Transcribe the records below exactly as written, from the opening line through the line that contains "You are a computer-use agent. This".

BEGIN INFORMATION PROVIDED

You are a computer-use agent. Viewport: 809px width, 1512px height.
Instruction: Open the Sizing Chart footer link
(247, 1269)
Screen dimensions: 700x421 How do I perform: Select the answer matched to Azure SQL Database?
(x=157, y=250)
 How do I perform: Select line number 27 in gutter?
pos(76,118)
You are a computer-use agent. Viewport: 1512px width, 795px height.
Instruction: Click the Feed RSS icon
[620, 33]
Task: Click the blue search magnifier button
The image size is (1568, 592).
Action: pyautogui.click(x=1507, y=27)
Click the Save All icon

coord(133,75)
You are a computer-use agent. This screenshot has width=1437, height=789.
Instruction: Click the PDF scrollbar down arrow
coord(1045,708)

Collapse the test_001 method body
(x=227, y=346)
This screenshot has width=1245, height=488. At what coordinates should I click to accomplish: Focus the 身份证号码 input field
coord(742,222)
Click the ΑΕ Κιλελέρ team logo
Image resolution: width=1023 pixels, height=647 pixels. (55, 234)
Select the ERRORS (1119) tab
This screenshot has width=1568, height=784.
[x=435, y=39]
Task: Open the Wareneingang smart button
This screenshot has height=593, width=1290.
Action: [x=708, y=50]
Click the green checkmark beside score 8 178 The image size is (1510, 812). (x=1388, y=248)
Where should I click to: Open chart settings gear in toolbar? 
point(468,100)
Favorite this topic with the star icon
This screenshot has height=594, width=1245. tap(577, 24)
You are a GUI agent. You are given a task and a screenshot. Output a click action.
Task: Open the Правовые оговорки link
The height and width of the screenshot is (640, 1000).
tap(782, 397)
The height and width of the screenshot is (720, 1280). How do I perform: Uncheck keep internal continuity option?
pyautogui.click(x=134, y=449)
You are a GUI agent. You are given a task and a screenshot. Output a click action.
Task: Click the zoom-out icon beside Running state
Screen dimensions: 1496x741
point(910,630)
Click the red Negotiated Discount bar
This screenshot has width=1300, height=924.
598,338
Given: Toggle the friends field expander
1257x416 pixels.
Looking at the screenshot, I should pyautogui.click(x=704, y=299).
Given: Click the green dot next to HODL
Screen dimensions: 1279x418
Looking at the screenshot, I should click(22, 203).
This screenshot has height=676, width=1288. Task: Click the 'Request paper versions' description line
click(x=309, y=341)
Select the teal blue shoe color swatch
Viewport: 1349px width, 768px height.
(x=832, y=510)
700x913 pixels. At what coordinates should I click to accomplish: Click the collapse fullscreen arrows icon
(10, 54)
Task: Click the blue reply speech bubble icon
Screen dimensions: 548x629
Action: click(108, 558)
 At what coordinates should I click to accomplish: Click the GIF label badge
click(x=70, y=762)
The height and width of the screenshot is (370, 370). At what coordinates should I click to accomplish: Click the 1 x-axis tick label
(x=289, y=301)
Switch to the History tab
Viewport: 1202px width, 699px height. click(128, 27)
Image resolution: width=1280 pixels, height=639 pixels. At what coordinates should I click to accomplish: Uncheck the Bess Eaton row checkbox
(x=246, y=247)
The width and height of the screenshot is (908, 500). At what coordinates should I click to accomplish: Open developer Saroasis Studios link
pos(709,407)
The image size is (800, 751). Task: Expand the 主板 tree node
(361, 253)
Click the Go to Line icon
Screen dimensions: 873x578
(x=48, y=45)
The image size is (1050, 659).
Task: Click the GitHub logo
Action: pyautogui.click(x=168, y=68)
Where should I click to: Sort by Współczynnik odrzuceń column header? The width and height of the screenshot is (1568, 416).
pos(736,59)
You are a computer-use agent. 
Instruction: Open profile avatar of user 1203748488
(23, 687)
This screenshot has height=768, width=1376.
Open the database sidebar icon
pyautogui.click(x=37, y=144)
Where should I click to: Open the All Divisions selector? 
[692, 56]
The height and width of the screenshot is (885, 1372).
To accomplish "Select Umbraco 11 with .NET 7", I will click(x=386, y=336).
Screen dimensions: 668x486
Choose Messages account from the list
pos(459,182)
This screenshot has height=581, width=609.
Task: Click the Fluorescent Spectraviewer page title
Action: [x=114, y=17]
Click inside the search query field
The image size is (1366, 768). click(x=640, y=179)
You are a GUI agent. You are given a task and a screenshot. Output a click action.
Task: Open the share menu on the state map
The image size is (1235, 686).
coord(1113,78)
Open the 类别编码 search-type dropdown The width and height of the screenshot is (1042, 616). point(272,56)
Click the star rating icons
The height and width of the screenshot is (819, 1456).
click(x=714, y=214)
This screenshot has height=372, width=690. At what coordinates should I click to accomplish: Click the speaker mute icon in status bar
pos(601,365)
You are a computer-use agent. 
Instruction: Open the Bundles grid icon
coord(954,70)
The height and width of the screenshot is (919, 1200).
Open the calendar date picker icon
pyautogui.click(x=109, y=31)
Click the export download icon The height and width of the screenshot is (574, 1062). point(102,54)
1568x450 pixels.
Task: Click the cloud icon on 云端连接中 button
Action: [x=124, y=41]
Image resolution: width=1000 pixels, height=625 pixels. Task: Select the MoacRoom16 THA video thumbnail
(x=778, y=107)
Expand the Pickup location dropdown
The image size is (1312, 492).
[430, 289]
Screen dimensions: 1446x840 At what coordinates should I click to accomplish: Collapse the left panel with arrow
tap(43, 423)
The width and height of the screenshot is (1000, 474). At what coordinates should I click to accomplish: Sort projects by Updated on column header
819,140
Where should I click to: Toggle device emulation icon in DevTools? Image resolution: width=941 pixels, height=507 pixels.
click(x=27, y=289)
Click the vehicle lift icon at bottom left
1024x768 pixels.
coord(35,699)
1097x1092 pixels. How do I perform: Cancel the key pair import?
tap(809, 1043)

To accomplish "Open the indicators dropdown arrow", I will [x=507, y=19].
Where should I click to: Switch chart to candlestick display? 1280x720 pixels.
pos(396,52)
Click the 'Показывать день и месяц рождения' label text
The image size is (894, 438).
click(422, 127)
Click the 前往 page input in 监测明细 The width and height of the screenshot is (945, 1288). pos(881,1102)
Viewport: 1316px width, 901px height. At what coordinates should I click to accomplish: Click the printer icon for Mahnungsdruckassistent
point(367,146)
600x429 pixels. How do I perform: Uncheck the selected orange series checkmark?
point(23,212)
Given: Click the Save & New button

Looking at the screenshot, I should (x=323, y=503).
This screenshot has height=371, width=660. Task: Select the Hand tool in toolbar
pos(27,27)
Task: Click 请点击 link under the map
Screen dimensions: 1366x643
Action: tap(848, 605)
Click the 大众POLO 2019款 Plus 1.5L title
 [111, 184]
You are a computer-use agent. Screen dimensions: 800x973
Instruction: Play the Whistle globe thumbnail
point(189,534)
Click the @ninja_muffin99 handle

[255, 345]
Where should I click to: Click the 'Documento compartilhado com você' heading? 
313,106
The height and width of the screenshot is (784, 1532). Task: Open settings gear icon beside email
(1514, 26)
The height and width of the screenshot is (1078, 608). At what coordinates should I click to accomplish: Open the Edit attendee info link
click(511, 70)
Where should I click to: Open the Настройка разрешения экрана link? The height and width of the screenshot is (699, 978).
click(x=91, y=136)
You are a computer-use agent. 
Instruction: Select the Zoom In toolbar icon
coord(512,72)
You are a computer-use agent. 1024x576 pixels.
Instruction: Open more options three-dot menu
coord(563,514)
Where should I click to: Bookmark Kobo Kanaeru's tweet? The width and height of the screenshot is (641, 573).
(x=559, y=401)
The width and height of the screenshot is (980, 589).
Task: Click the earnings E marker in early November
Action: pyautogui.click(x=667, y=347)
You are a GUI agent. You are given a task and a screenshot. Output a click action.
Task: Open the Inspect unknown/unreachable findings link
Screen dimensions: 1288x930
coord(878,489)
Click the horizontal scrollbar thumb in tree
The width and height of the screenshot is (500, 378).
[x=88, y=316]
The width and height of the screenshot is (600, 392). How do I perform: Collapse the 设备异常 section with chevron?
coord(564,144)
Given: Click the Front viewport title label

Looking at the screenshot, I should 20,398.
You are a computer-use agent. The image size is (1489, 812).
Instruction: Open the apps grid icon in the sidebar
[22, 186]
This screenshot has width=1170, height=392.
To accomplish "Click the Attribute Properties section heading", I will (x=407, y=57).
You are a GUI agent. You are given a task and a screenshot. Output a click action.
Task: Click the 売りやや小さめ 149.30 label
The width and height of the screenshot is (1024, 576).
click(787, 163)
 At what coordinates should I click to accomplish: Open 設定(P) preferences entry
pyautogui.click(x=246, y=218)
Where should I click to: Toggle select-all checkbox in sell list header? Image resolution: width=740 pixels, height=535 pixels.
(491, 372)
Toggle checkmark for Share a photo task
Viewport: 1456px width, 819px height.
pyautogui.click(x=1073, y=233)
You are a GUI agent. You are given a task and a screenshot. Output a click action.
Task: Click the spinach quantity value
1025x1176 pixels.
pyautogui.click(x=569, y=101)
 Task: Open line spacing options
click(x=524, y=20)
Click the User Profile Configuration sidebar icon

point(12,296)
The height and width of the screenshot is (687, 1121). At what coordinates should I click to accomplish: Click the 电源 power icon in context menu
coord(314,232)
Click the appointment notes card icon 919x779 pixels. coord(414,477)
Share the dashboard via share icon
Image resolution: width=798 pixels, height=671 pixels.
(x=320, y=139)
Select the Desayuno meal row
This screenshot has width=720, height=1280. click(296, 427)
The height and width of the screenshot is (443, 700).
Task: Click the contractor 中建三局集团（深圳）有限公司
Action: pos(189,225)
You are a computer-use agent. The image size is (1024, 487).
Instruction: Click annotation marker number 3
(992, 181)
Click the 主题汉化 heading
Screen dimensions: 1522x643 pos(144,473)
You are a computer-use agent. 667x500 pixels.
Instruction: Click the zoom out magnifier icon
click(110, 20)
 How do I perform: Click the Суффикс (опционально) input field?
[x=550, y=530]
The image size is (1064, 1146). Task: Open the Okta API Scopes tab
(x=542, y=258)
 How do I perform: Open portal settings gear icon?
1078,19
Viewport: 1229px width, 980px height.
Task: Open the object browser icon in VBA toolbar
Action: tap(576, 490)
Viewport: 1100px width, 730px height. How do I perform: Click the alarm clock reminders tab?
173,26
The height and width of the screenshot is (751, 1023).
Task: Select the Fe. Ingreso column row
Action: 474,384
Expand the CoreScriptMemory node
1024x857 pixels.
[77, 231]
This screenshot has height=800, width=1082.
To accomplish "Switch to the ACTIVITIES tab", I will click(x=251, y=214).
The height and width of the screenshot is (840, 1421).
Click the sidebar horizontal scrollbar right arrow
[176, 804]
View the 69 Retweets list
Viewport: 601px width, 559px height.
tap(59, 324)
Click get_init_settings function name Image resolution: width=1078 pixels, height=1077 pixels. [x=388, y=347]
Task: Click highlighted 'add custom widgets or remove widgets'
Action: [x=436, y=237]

END INFORMATION PROVIDED

◆ **SOLVED PROBLEM**
You are a computer-use agent. Viewport: 809px width, 1512px height.
Instruction: Open the Sizing Chart footer link
(247, 1269)
Screen dimensions: 700x421 How do I perform: Select the answer matched to Azure SQL Database?
(x=157, y=250)
 How do I perform: Select line number 27 in gutter?
pos(76,118)
You are a computer-use agent. Viewport: 1512px width, 795px height.
Instruction: Click the Feed RSS icon
[620, 33]
Task: Click the blue search magnifier button
The image size is (1568, 592).
Action: pyautogui.click(x=1507, y=27)
Click the Save All icon

coord(133,75)
You are a computer-use agent. This screenshot has width=1437, height=789.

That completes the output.